Tehran University of Medical Sciences, Iran

Title: Identifying the intra-tumoral heterogeneity of GBM using diffusion tensor image segmentation technique: A look inside application in prediction of overall survival

Biography

Biography: Manijeh Beigi

Abstract

Background: GBM is the most common primary malignant brain tumors. Intra-tumoral heterogeneity causes to variable behavior, different clinical symptoms and survival time. Diffusion tensor imaging (DTI) can be used to characterize different regions of tumor, distinguishing solid regions from necrotic and edema regions.

Methods: 11 patients with GBM underwent diffusion tensor imaging and conventional MRI before chemo-radiation therapy. Patients were followed till death date. K-means clustering algorithm applied on (p,q) space to segment different regions of GBM with different isotropic and anisotropic characteristics. The percentage of each region to whole tumor volume was calculated. Correlation between tumor volume, percentage of each region (solid, necrotic and edema) with survival and age were acquired.

Results: Segments with greater isotropic diffusivity represent edema regions, segment with low isotropic and low anisotropic diffusivity represent the solid tumor and segment with high isotropic and low anisotropic diffusivity represent necrotic regions. The correlation’s results were as follows: Negative correlation between percentage of solid and edema regions with overall survival (r: 0.527, 0.469 respectively at significant level of 0.05), negative correlation between tumor volumes with ages (r: 0.687, p value: 0.021).

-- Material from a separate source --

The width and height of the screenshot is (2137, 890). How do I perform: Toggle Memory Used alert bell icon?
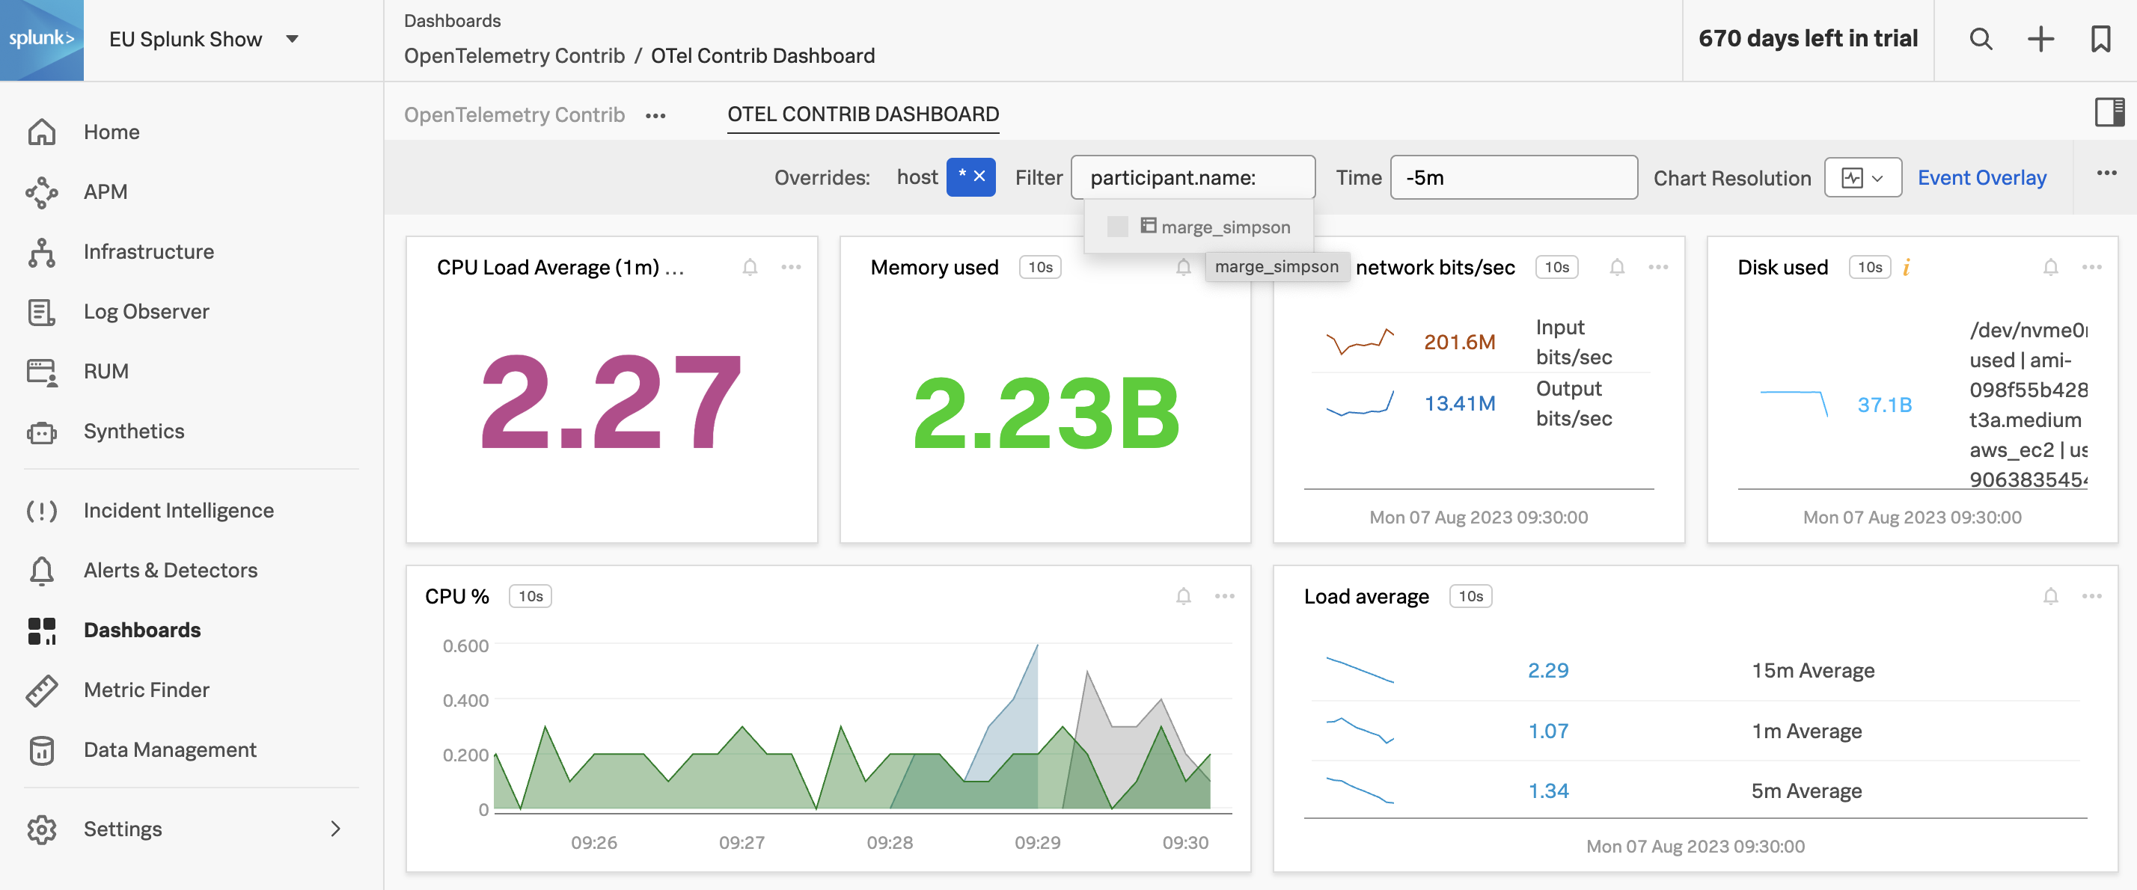pyautogui.click(x=1183, y=267)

Discussion: Our initial result suggested that applying the k-means algorithm on (p, q) space may potentially provide contrast between edema, anisotropic solid tumor and necrotic region so can be used for prediction of overall survival. The results will be validated in a larger patient population to determine which extracted regions along with another imaging and clinical factor can be adopted as relevant biomarkers for survival time.